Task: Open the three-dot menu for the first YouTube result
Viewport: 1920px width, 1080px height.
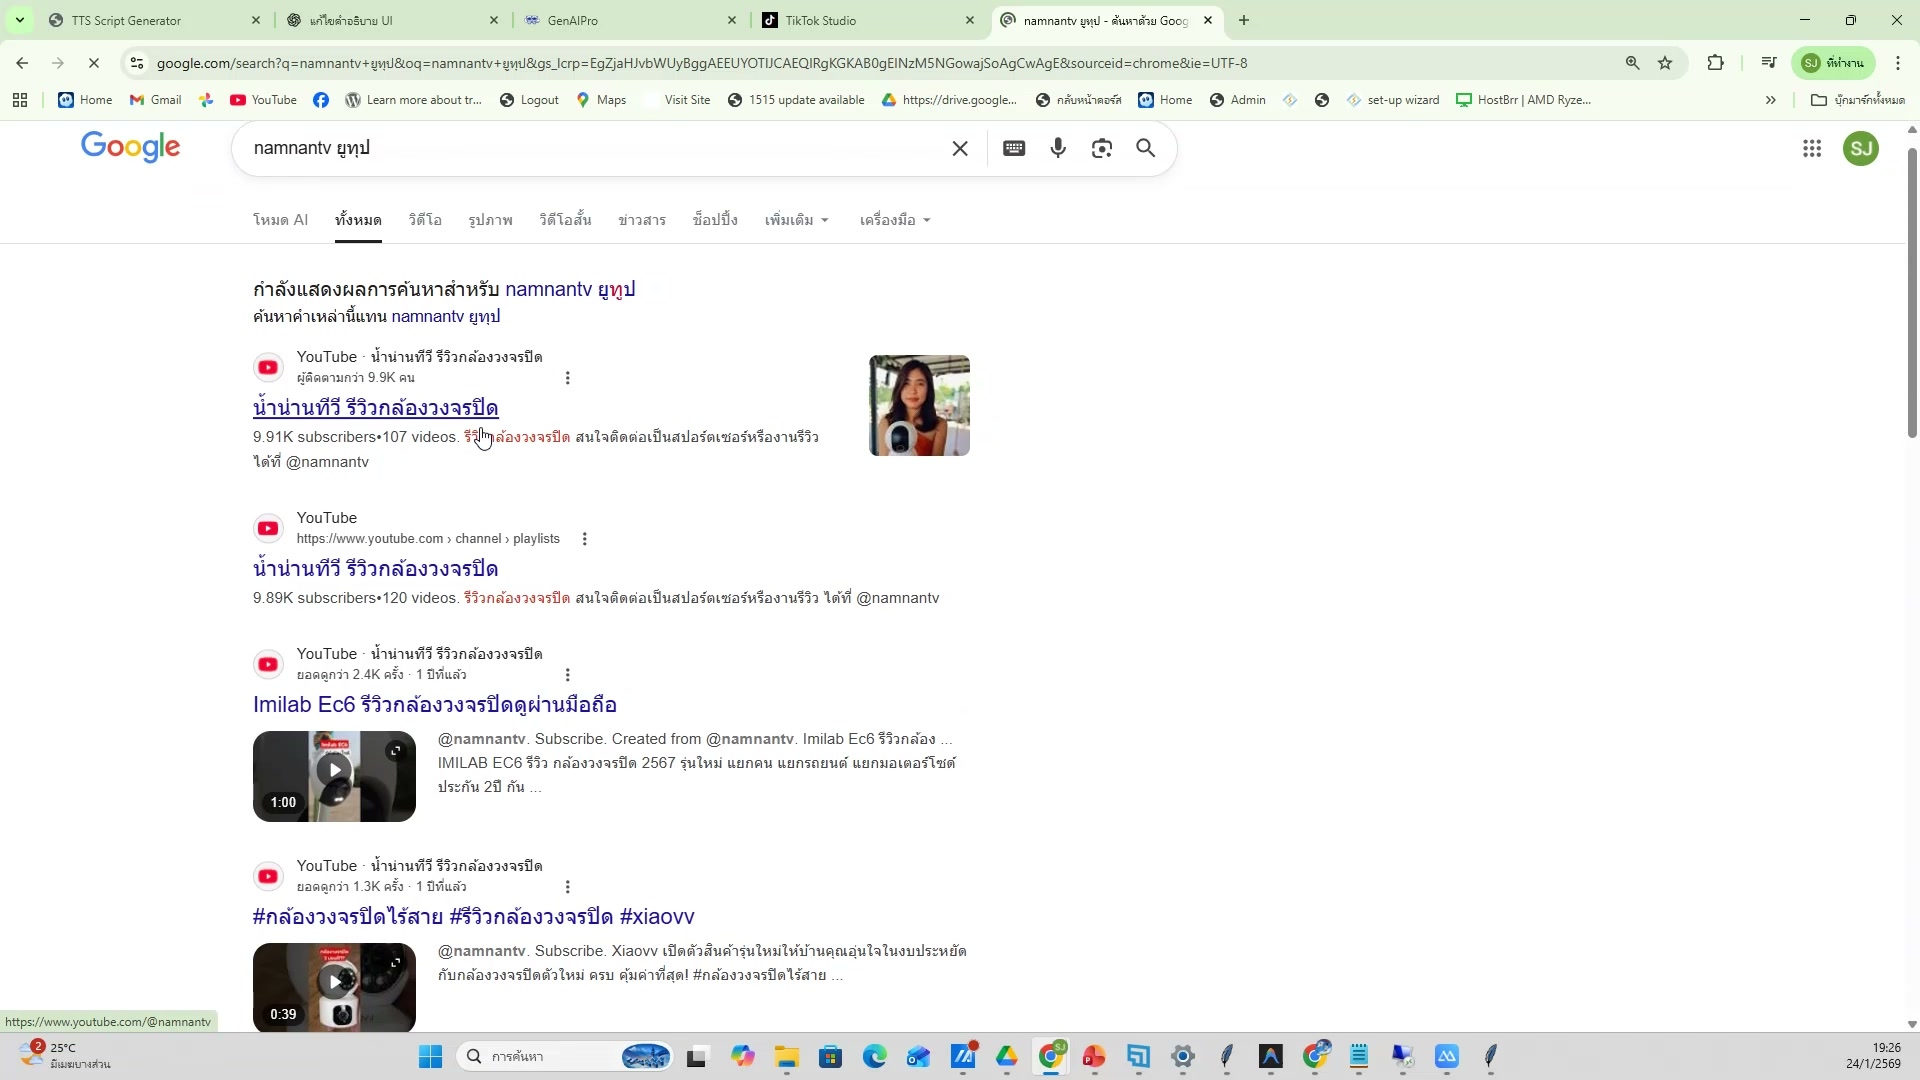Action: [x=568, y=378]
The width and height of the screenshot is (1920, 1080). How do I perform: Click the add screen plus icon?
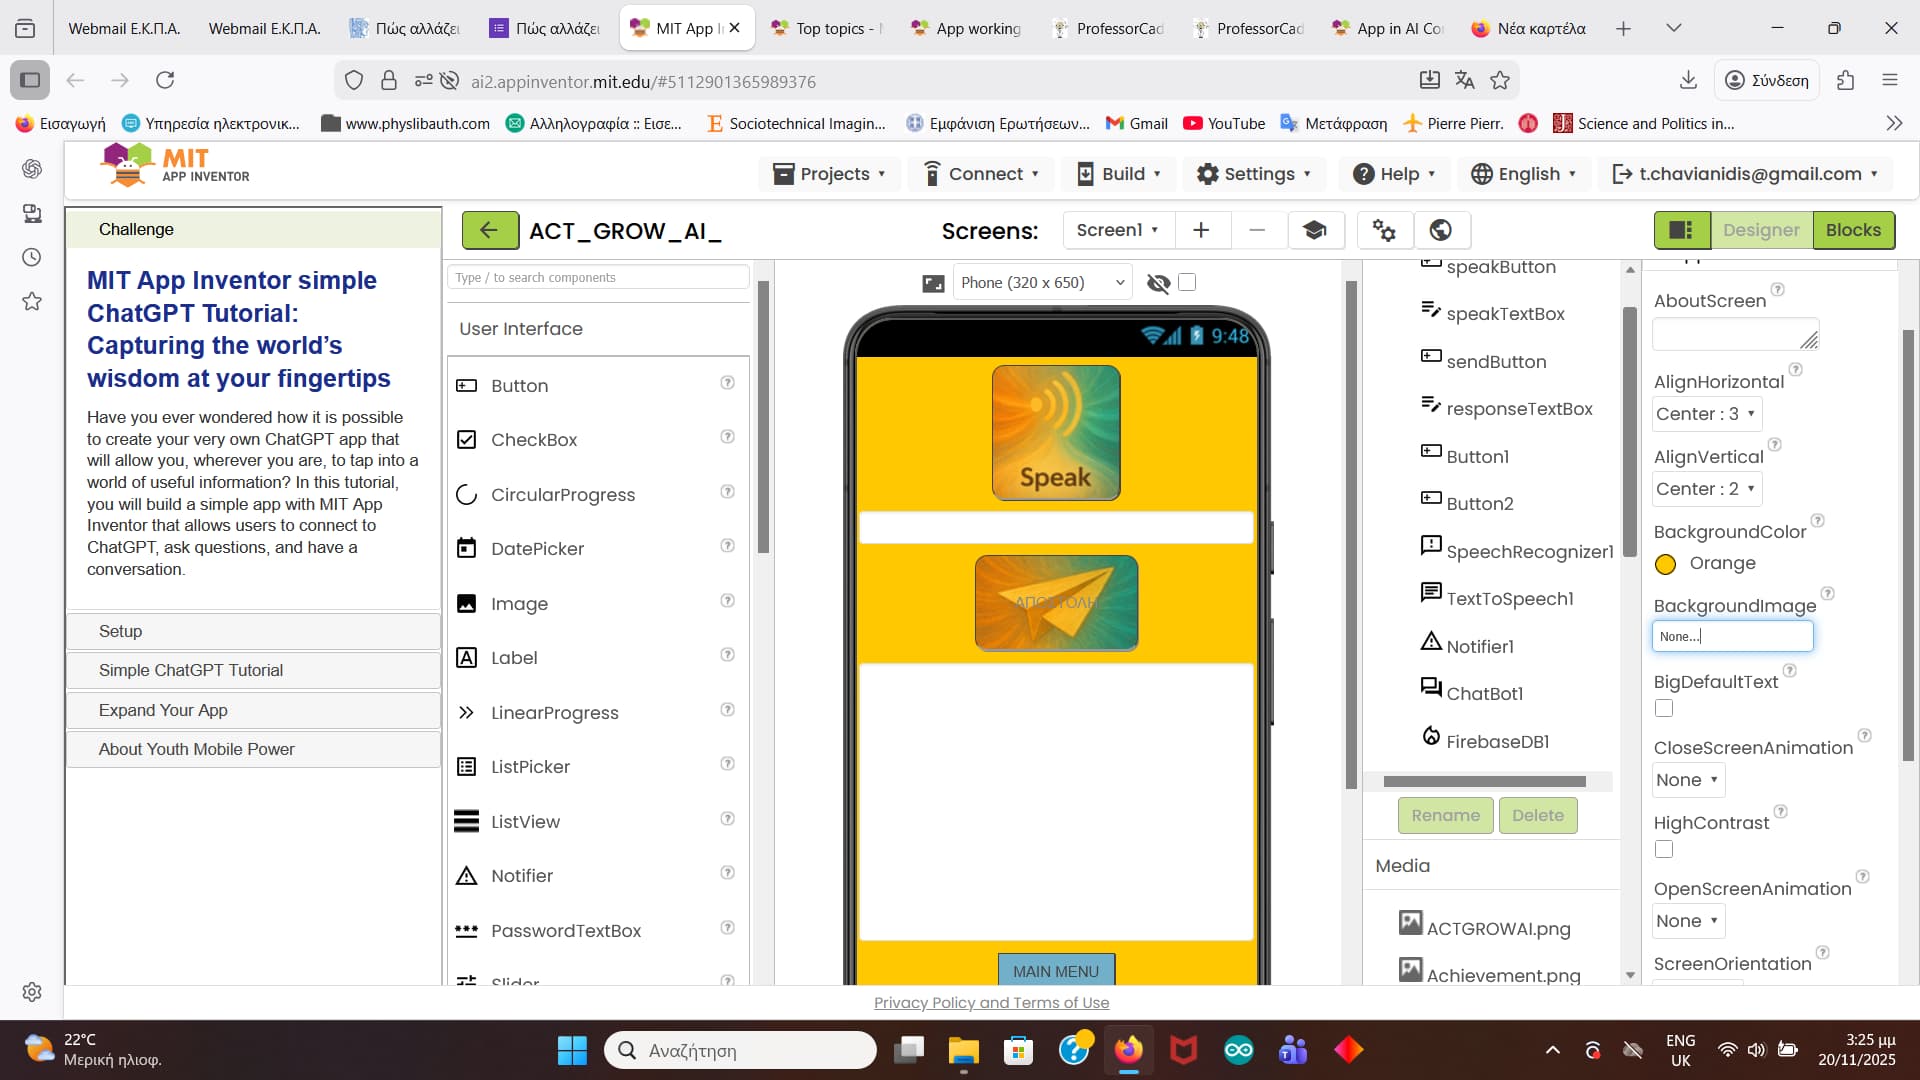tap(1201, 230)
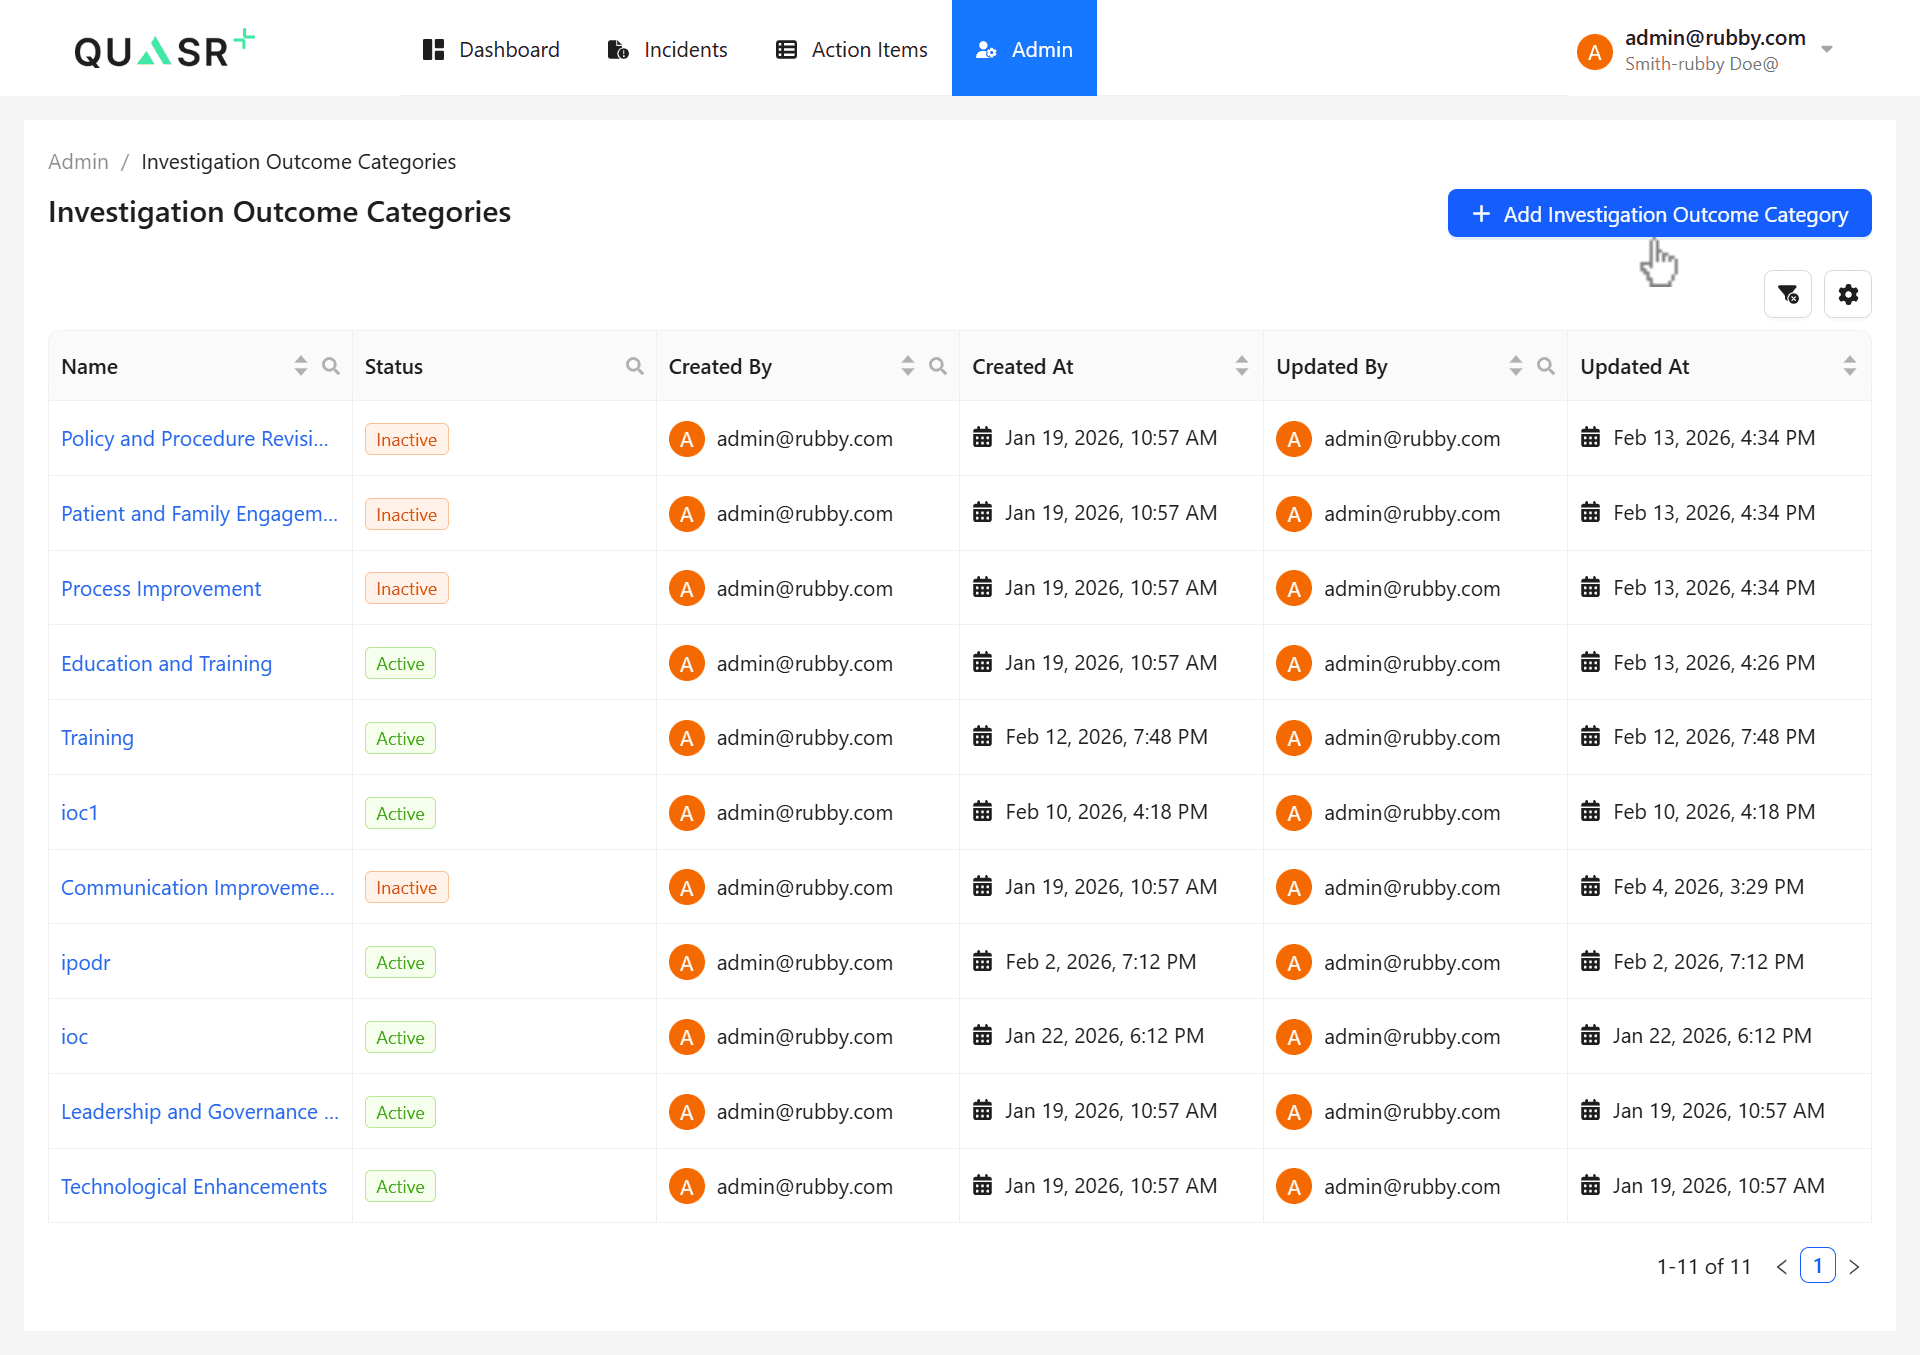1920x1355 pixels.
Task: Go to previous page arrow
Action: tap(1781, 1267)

- - - -

→ PROBLEM DETAILS: Exact copy, pictures excluded: print only the lines from the line containing "Viewport: 1920px width, 1080px height." through the end of the records.

→ RESPONSE:
Viewport: 1920px width, 1080px height.
Action: [x=568, y=378]
The width and height of the screenshot is (1920, 1080). How do I perform: Click the add screen plus icon?
tap(1201, 230)
1920x1355 pixels.
Task: Go to previous page arrow
Action: tap(1781, 1267)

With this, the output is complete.